To assess the adequacy of the first-phase insulin response for predicting development of insulin-dependent diabetes. Determinations were made of 1- and 3-min insulin responses to glucose (0.5 g/kg i.v.), islet cell antibodies (ICAs), insulin autoantibodies (IAAs), and HLA. We studied 220 first-degree relatives (aged 3-29 yr) of diabetic patients; 75 underwent two or more tests. At the first test, insulin responses correlated with age in ICA- children less than or equal to 11 yr old (r = 0.46, p less than 0.001). Individual responses varied widely in all ages, and low values were common (5th percentile: 108 pM in children less than 5 yr old, 180 pM thereafter).
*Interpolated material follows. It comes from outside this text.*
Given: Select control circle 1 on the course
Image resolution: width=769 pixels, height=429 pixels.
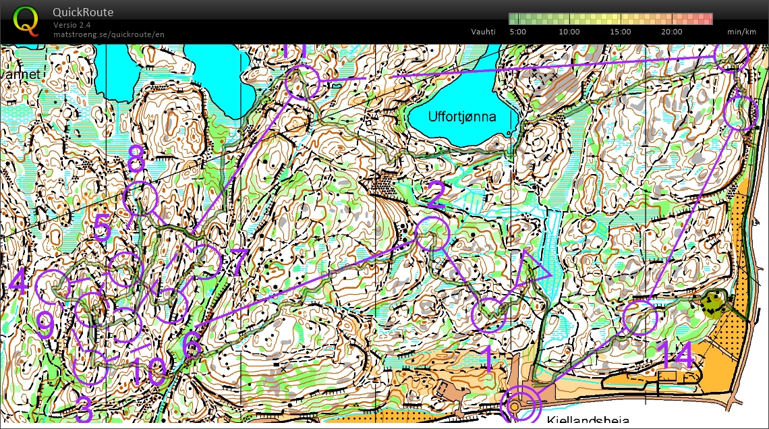Looking at the screenshot, I should point(488,315).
No correlation was found between insulin responses and IAAs or HLA. The responses of 15 ICA+ subjects were not significantly different from those of ICA- subjects after excluding the influence of age. At subsequent tests, ICA+ and ICA- subjects displayed distinct changes; the mean +/- SE insulin response increased in ICA- subjects from 619.2 +/- 40.8 to 716.4 +/- 50.4 pM (P less than 0.001) but declined in ICA+ subjects from 403.2 +/- 91.8 to 313.8 +/- 67.2 pM (P less than 0.02). During follow-up, 5 of 9 (56%) consistently ICA+ siblings developed diabetes or impaired glucose tolerance compared with 1 of 54 (2%) consistently ICA- subjects. The sensitivity and specificity of two or more low insulin responses (300 pM) for predicting progression to diabetes were 60 and 96%, respectively; the predictive value was 43%. The highest predictive value (75%) was achieved by the combination consistently ICA+, consistently low insulin response, and HLA-DR3/4. However, in no subject could the time of onset of diabetes be deduced from the decline of the insulin response. Consecutive intravenous glucose tolerance tests are a useful complement for predicting progression to diabetes but not its onset.